## Exercise
From the records below, copy out exactly the lines from the one containing "For every named" to the one containing "使用 Python 自动创建 Gmail 临时邮箱", both included. Add nothing else.

## Exercise input
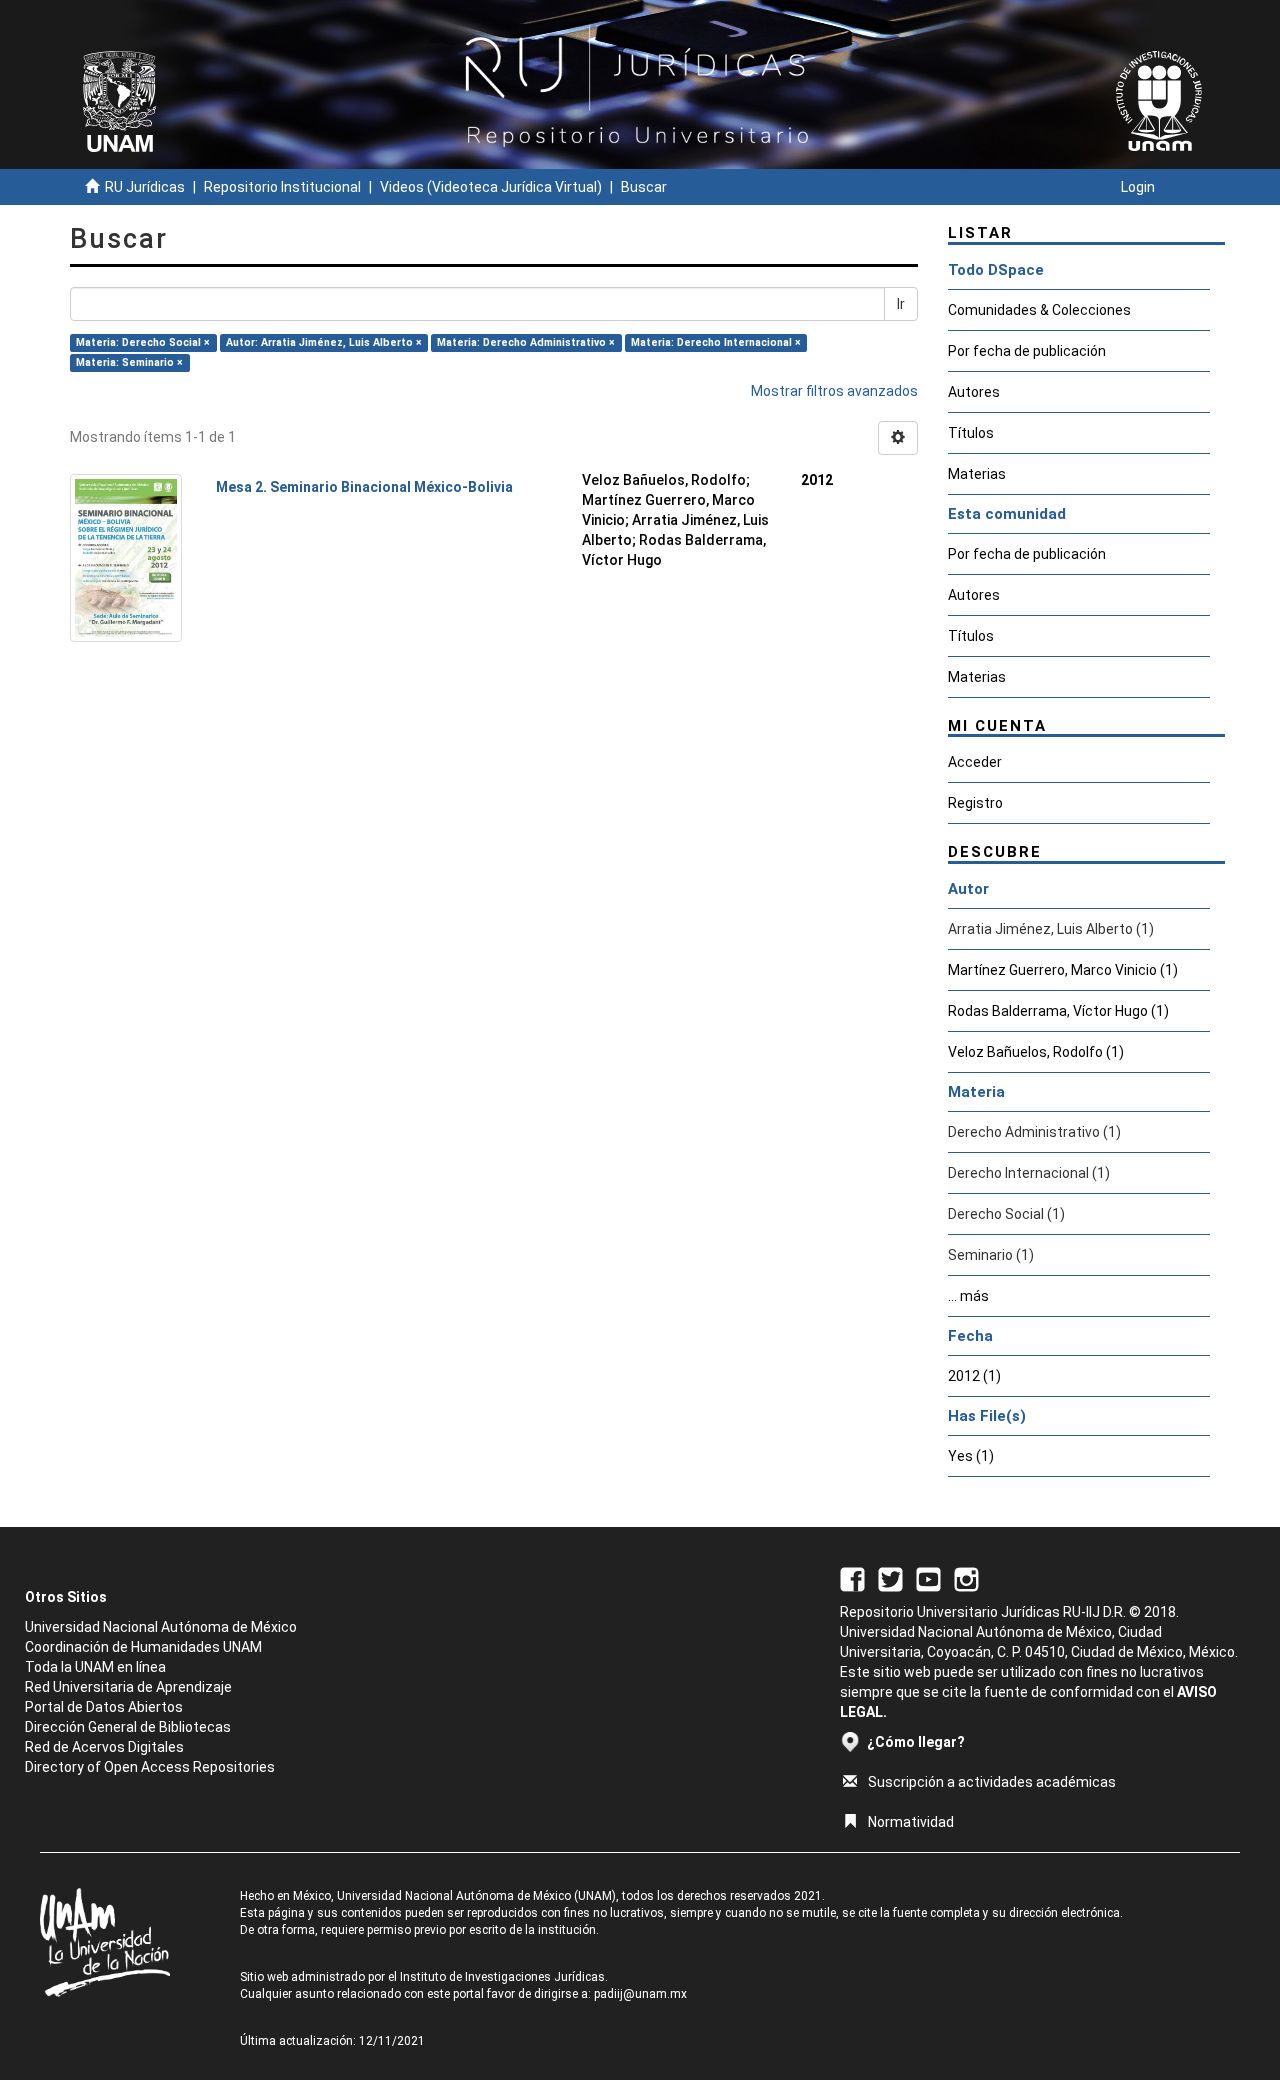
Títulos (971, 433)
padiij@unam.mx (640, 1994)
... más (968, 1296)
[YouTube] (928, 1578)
--
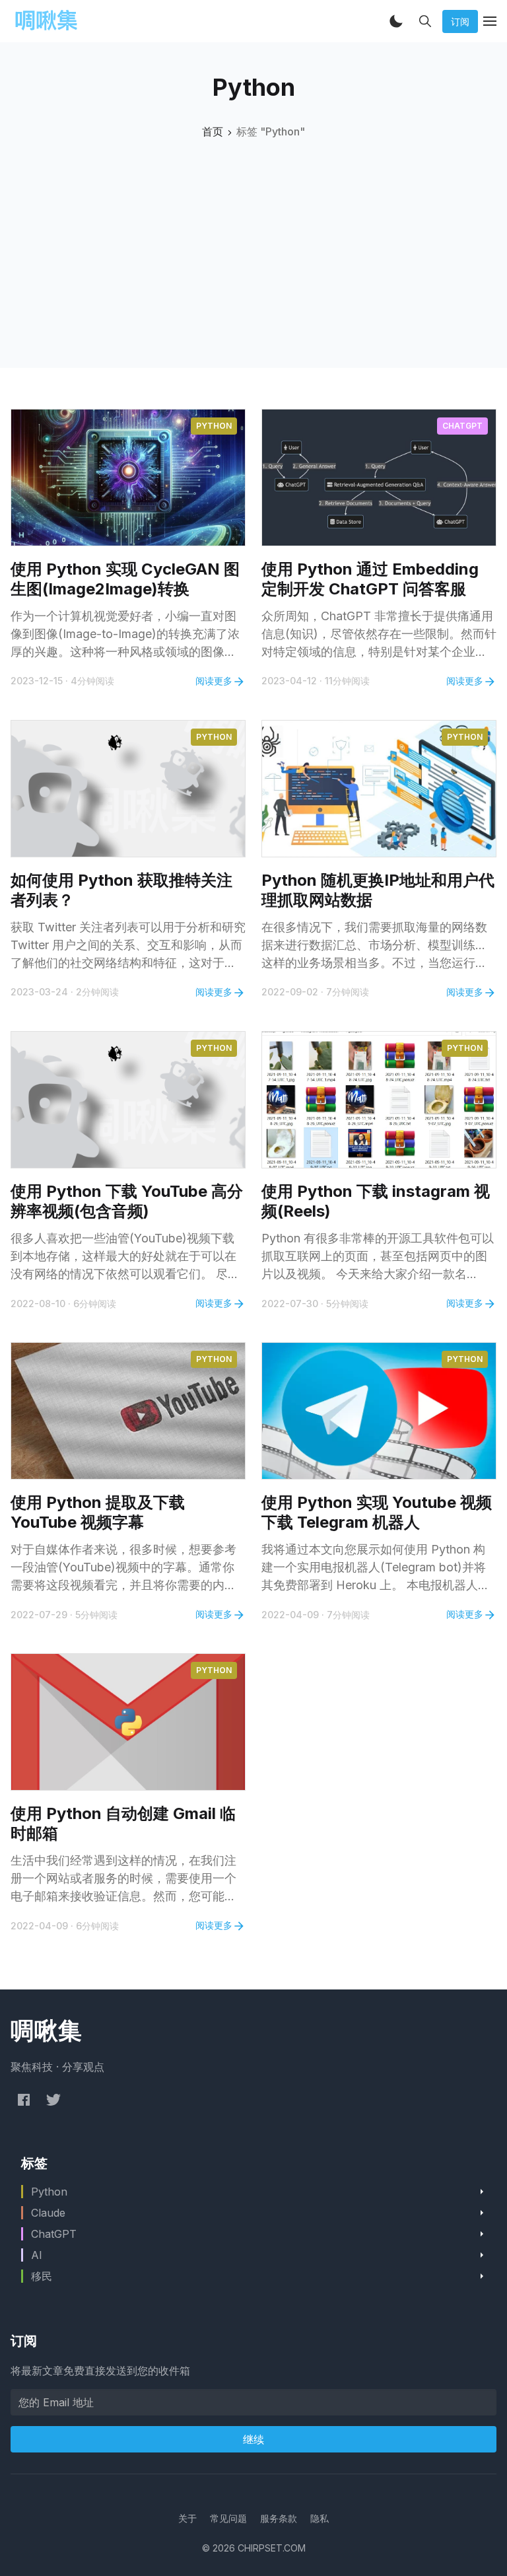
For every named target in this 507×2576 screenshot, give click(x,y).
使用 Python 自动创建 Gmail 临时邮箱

## Written answer
For every named target in this 507×2576 screenshot, give click(x,y).
使用 Python 自动创建 Gmail 临时邮箱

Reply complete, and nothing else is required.